Ryzyko, że w ciągu najbliższej doby wulkan White znów wybuchnie, wynosi 40-60 procent. Groźba kolejnego wybuchu jest zbyt wysoka, by można było odnaleźć dziewięć zaginionych osób. Bilans ofiar śmiertelnych to nadal sześć osób.
Wzrosła liczba wstrząsów na wyspie wulkanicznej White w Nowej Zelandii, co oznacza, że istnieje ryzyko kolejnej erupcji wulkanu.
Ofiar może być więcej
Wulkan White, leżący około 50 kilometrów od nowozelandzkiej Wyspy Północnej, wybuchł w poniedziałek. Zaskoczył tam grupę 47 turystów z Australii, Stanów Zjednoczonych, Niemiec, Chin, Wielkiej Brytanii, Malezji i Nowej Zelandii. Zginęło sześć osób.
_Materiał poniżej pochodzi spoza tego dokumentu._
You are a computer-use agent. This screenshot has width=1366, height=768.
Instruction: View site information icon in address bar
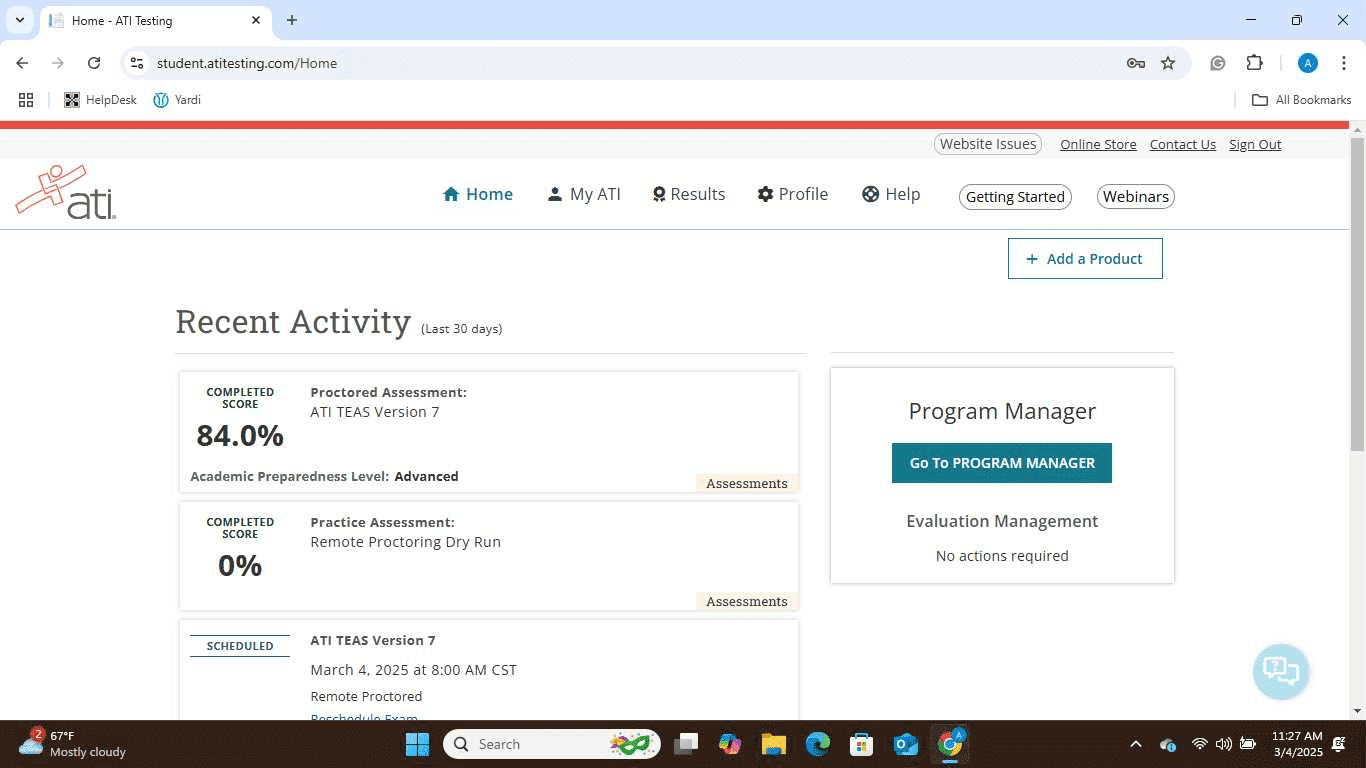click(x=138, y=63)

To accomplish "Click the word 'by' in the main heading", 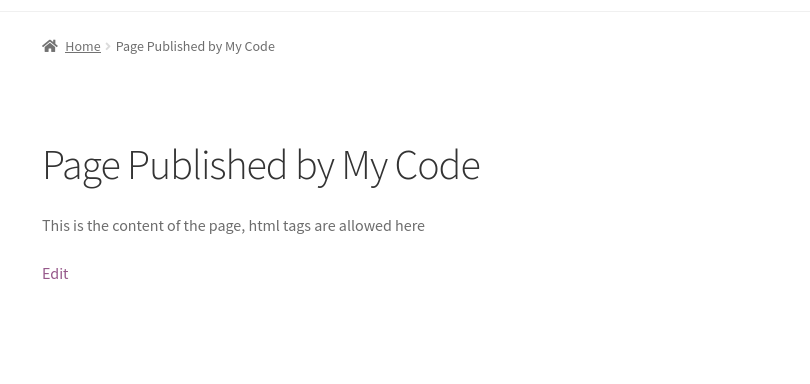I will point(315,167).
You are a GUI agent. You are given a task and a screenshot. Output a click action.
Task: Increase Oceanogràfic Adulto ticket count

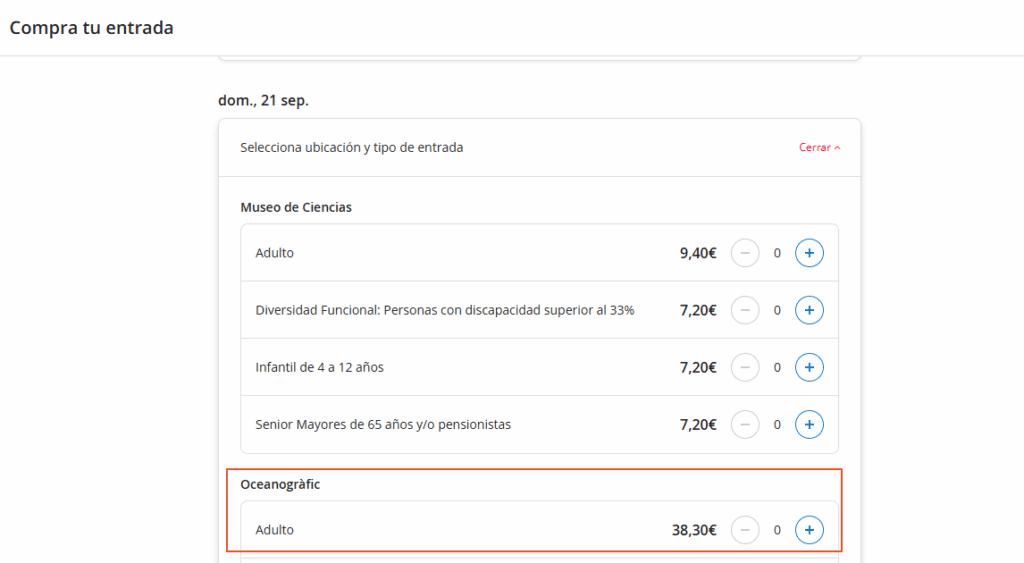[x=809, y=530]
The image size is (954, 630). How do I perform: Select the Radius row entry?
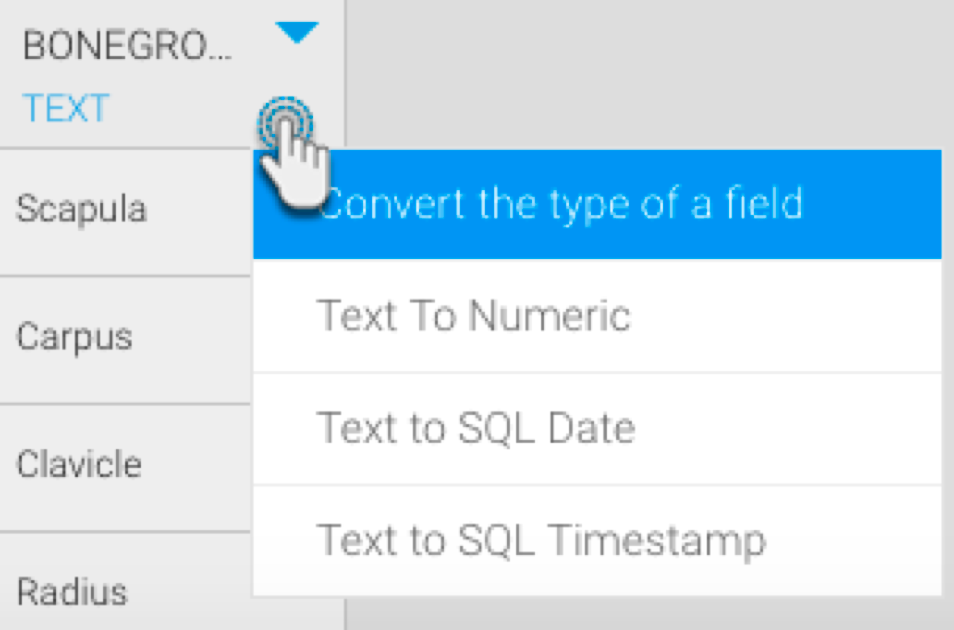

W środę udało się zidentyfikować ostatnie ofiary. To 53-letni Australijczyk i jego 15-letnia pasierbica.
30 osób jest ciężko rannych. 27 osób ma rozległe poparzenia, z czego 22 cierpi również z powodu problemów z układem oddechowym.
- Te oparzenia są bardziej skomplikowane przez gazy i substancje chemiczne, które wydobyły się z erupcji. Rany wymagają szybszego leczenia niż w przypadku oparzeń tylko termicznych - powiedział dr Peter Watson, dyrektor medyczny szpitala w Auckland. Stwierdził, że rekonwalescencja niektórych pacjentów może potrwać kilka miesięcy.
Nie mogą kontynuować poszukiwań
Z powodu ogromnego ryzyka ponownej erupcji niemożliwe są obecnie poszukiwania zaginionych dziewięciu osób.
- Podsumowując, wczoraj istniało wysokie ryzyko wybuchu. Dziś jest jeszcze większe. I wszystkie nasze parametry pogarszają się z każdą chwilą - powiedział w środę Graham Leonard, starszy wulkanolog w GNS Science - instytucie badań geologicznych, geofizycznych i jądrowych.
Nad wyspą wulkaniczną wciąż unosi się smuga dymu.
- Rozmawiałam z wieloma osobami zaangażowanymi w tę operację i bardzo chcą wrócić tam, by sprowadzić do domu zaginionych - powiedziała nowozelandzka premier Jacinda Ardern. Monitoring z powietrza nie wykrył jednak żadnych oznak obecności człowieka.
Policja stwierdziła, że priorytetem jest bezpieczeństwo zespołów ratowniczych. - Nie możemy narażać innych ludzi na niebezpieczeństwo wyjścia na wyspę, dopóki nie będziemy absolutnie pewni, że wyspa jest rzeczywiście bezpieczna - tłumaczył komisarz Bruce Bird.
Rocznie na wycieczki na wyspę White wybiera się ponad 10 tysięcy osób. Mówi się, że jest to "najbardziej dostępny aktywny wulkan morski na świecie".